━━━ Supplied material

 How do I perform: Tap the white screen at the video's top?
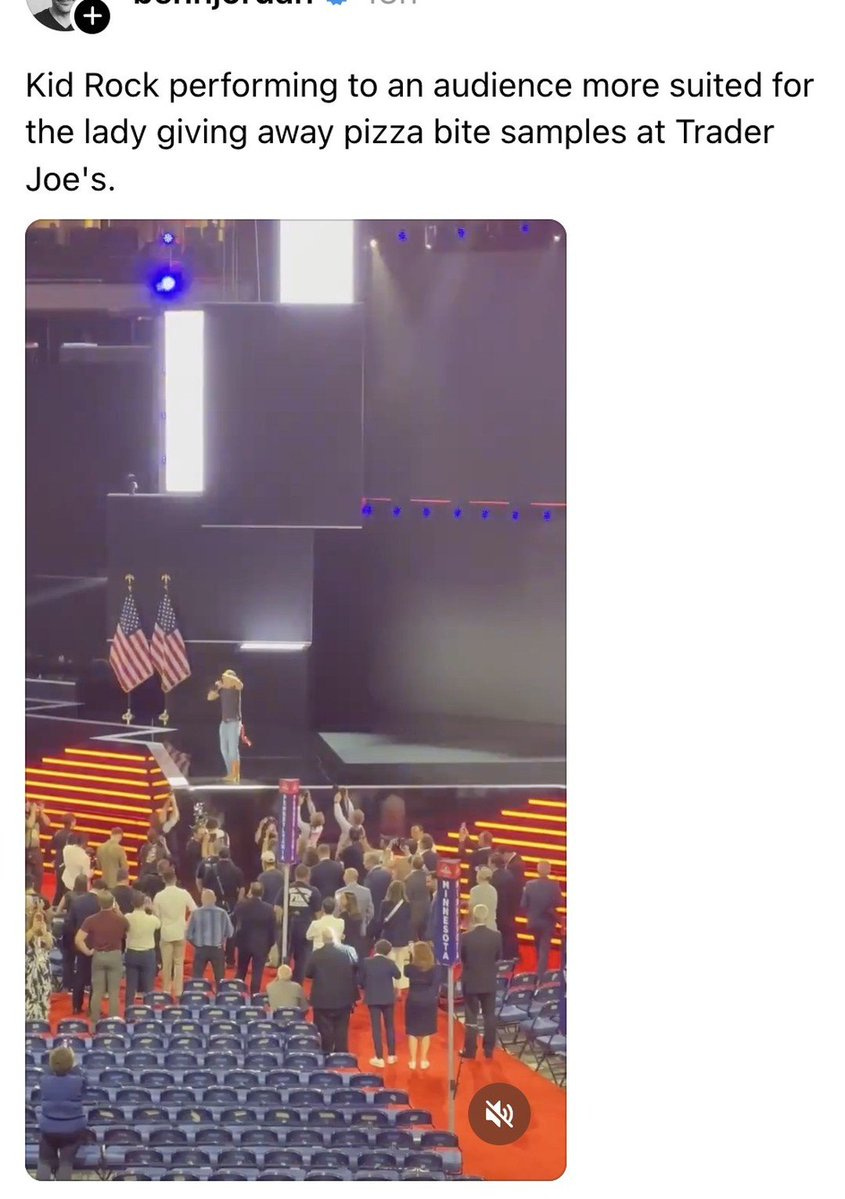point(317,262)
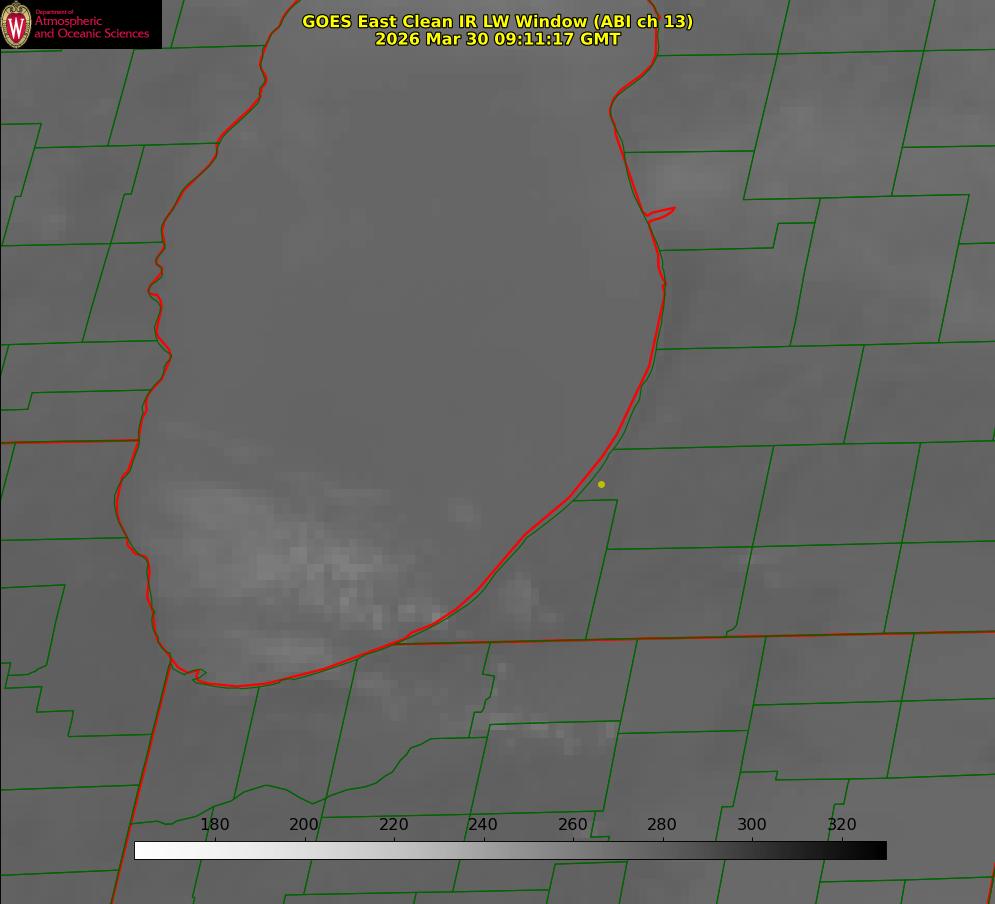Click the small red peninsula on the east shore
The height and width of the screenshot is (904, 995).
coord(662,213)
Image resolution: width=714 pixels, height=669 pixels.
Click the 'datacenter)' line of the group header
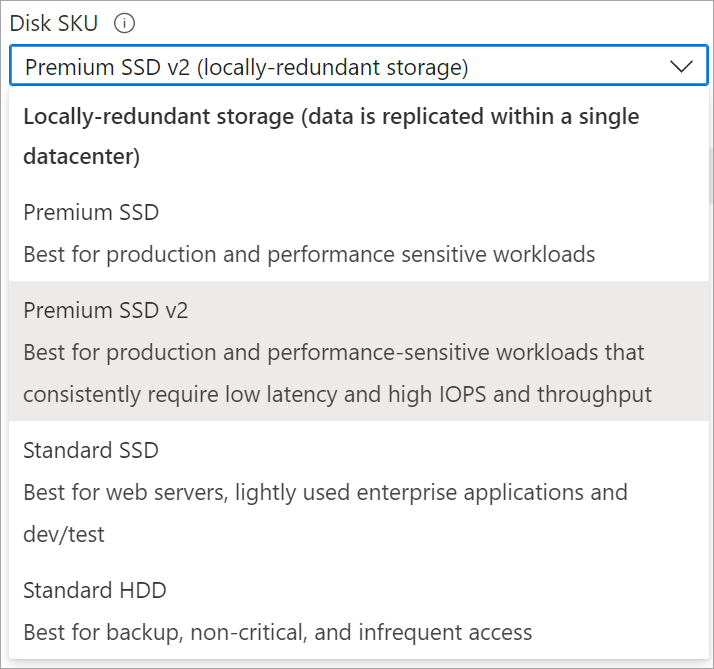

━━━━━━

* _Problem to work on_
Rewrite the listing with "white screen" changed to "black screen" and everything else kept the same. Omit the pictures from your answer.

* _Completed task_
 How do I perform: Tap the black screen at the video's top?
point(317,262)
Click the small red peninsula on the east shore
The height and width of the screenshot is (904, 995).
coord(662,213)
Image resolution: width=714 pixels, height=669 pixels.
Click the 'datacenter)' line of the group header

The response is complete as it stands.